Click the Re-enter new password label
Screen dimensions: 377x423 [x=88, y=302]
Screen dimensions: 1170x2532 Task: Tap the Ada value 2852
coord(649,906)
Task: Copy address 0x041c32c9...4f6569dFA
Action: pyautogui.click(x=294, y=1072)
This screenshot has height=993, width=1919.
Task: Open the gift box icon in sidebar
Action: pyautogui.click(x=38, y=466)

# # # # #

#### Action item:
Reprint the entire listing exactly.

#### Exercise answer:
Click the Re-enter new password label
Screen dimensions: 377x423 [x=88, y=302]
Screen dimensions: 1170x2532 Task: Tap the Ada value 2852
coord(649,906)
Task: Copy address 0x041c32c9...4f6569dFA
Action: pyautogui.click(x=294, y=1072)
This screenshot has height=993, width=1919.
Task: Open the gift box icon in sidebar
Action: pyautogui.click(x=38, y=466)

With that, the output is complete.